Even if the Belgian law considers the opinion of family members to be irrelevant, the value of environmental information on the seriousness of the clinical case itself has been given to this, openly opposed to the euthanasia of their relative, such as to invalidate, or at least to raise doubts about the validity of the death request?

The request for assisted suicide therefore involves deep complex and multifactorial reasons9,11. The “psychological, existential and social reasons”11 intersect with the unconscious conflict between death wish and end-of-life thought excitement, much more present in people with mental disorder. But there is another aspect of fundamental importance. The request for euthanasia or PAS ignites a powerful relational emotional field. Transference and countertransference have been found to influence decision making in 25% of assisted suicide requests16.

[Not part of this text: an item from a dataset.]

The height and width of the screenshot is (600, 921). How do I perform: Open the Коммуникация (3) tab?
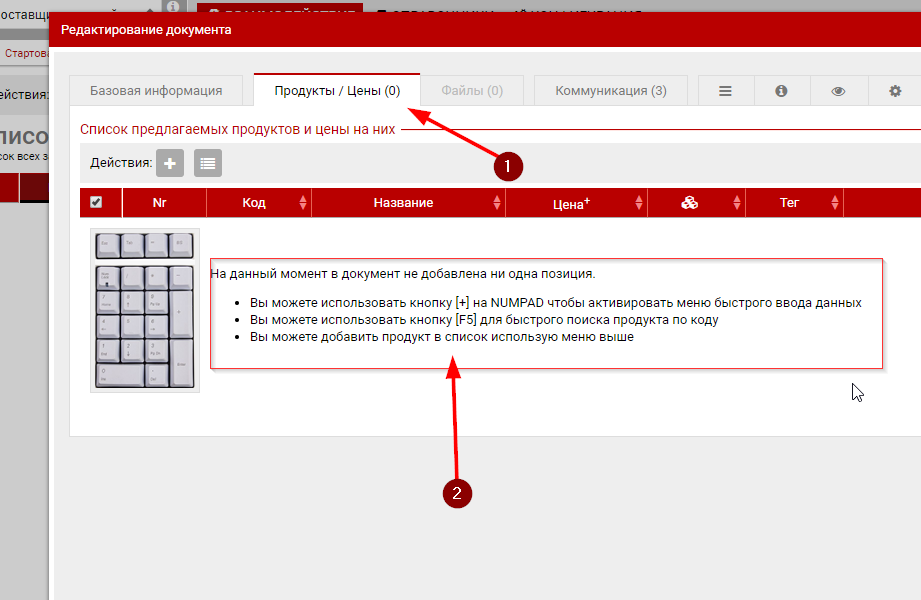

These are clinical and bioethical considerations and questions now posthumous with respect to the case in question, but of central relevance in a more in-depth reflection in view of other situations of similar drama that will certainly be likely to recur in the future.

Conclusions

Shanti De Corte died, because her request for euthanasia was deemed valid and therefore accepted. But psychiatrists should ask themselves, and disseminate the result of their reflection, if it really was the simple, coherent and legal response, within the framework allowed by the extremely permissive Belgian law, to the request of a person with “constant, unbearable psychological suffering and incurable”.

Because if only one of the above considerations or only one of the questions proposed above were not adequately answered, we could find ourselves in front of a completely different scenario, both on a clinical and medical-legal and, above all, ethical level from what appears in the official version of the case.

Conflict of interests: the authors have no conflict of interests to declare.